Monday, December 20, 2004

Kenneth L. Cain, a former UN Peacekeeper and present liberal Democrat, writes about the moral bankruptcy of Kofi Annan and the UN:
But it isn't just the stench of death I remember so vividly; the odor of betrayal also hung heavily in the Rwandan air. This was not a genocide in which the U.N. failed to intervene; most of the U.N.'s armed troops evacuated after the first two weeks of massacres, abandoning vulnerable civilians to their fate, which included, literally, the worst things in the world a human being can do to another human being.

It did not have to happen. Gen. Romeo Dallaire, the U.N.'s force commander in Rwanda, sent Mr. Annan a series of desperate faxes including one warning that Hutu militias "could kill up to 1,000" Tutsis "in 20 minutes" and others pleading for authority to protect vulnerable civilians.
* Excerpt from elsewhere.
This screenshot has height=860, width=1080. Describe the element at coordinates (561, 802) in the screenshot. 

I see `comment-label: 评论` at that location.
But at the crucial moment, Mr. Annan ordered his general to stand down and to vigorously protect, not genocide victims, assembled in their numbers waiting to die, but the U.N.'s image of "impartiality."
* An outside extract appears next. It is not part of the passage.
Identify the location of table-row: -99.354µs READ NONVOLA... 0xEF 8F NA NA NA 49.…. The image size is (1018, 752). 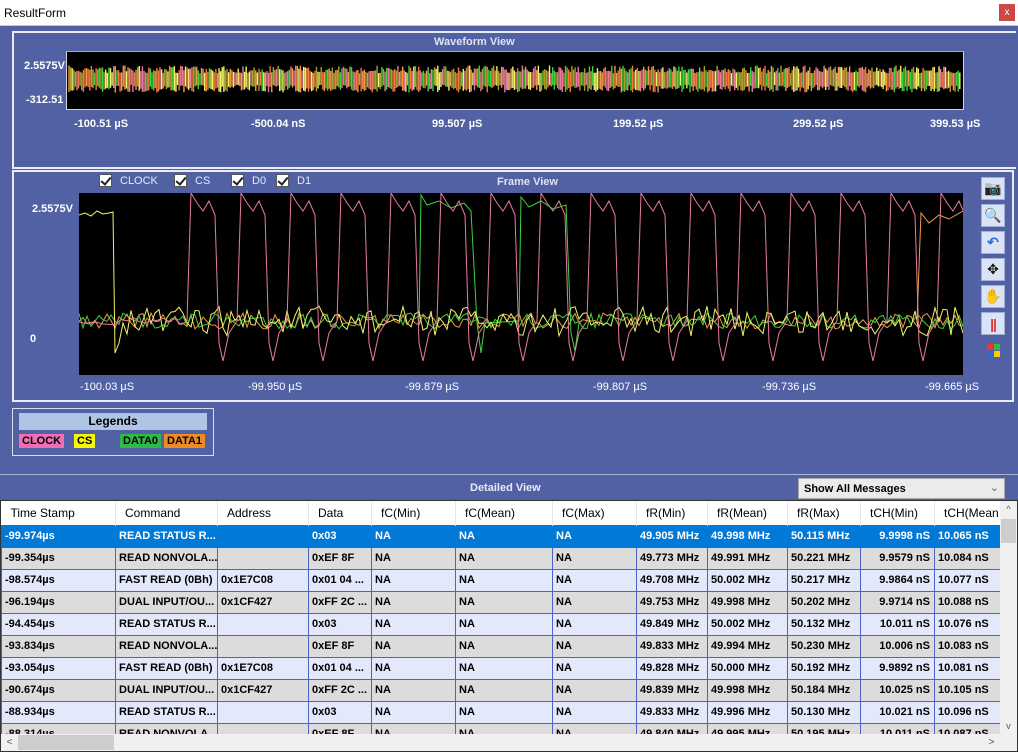
(509, 558).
The outline of this story is well known, but its most important detail is not: Tutsis often gathered in compounds (large church complexes, schools and even stadiums) where they had assumed they would be safe based on implicit, and sometimes explicit, promises of protection by Blue Helmeted peacekeepers. The U.N.'s withdrawal was, therefore, not a passive failure to protect but an active, and lethal, perfidy.
Kinda makes your blood boil doesn't it? This is the reason I get so mad when people talk about how the US is so reckless in going to war without the aproval of the UN. Or how anyone can say that we have comitted "crimes against humanity". Want more? How about rape, prostitution, and pedophilia:
So far, the United Nations has sent home at least two Tunisian peacekeepers and a French civilian and suspended a senior U.N. official (with pay, no less). For a case that involves 150 allegations of rape, prostitution and pedophilia, with 68 documented, that's not much progress. In one instance, investigators found that Moroccan peacekeepers had "spread the word" that a U.N. child-protection advocate looking into the allegations "had better be careful when she went out at night." Other investigators have received anonymous death threats.
The lack of outrage at this is well....outrageous.